| Assignment |
Please keep to the lines below from the one with "The height and" through the one with "You are a computer-use agent. 337x211 pixels.", and restate them word for word, ends included.

━━━━━ Given records ━━━━━

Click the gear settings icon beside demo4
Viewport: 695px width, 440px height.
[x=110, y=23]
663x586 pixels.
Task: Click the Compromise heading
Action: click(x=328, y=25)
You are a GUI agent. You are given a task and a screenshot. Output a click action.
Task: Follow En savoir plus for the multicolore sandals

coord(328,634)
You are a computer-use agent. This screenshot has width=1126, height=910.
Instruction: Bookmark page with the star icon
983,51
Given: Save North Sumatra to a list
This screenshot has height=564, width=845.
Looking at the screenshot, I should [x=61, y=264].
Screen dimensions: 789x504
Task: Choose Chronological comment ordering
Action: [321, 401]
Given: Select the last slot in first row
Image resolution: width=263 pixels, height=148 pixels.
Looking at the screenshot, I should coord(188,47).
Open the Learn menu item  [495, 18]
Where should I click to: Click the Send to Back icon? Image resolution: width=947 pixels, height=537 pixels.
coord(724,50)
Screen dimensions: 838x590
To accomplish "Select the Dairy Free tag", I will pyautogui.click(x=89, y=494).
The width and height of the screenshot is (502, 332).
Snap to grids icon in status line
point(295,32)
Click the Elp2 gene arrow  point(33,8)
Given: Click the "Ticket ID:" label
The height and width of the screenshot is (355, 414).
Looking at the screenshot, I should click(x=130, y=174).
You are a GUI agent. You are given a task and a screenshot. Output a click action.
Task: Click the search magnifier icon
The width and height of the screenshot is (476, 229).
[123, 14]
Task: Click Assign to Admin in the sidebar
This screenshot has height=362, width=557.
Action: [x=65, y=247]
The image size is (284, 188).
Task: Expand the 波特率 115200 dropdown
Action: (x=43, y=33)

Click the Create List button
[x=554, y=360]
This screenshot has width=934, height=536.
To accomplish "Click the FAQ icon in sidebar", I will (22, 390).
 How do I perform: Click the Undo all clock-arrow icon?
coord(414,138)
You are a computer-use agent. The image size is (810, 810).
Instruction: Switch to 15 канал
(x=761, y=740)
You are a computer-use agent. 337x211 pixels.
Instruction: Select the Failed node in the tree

━━━━━

| Reply to the exercise |
The height and width of the screenshot is (355, 414).
Looking at the screenshot, I should click(x=130, y=174).
You are a GUI agent. You are given a task and a screenshot. Output a click action.
Task: Click the search magnifier icon
The width and height of the screenshot is (476, 229).
[123, 14]
Task: Click Assign to Admin in the sidebar
This screenshot has height=362, width=557.
Action: [x=65, y=247]
The image size is (284, 188).
Task: Expand the 波特率 115200 dropdown
Action: (x=43, y=33)

Click the Create List button
[x=554, y=360]
This screenshot has width=934, height=536.
To accomplish "Click the FAQ icon in sidebar", I will (22, 390).
 How do I perform: Click the Undo all clock-arrow icon?
coord(414,138)
You are a computer-use agent. The image size is (810, 810).
Instruction: Switch to 15 канал
(x=761, y=740)
You are a computer-use agent. 337x211 pixels.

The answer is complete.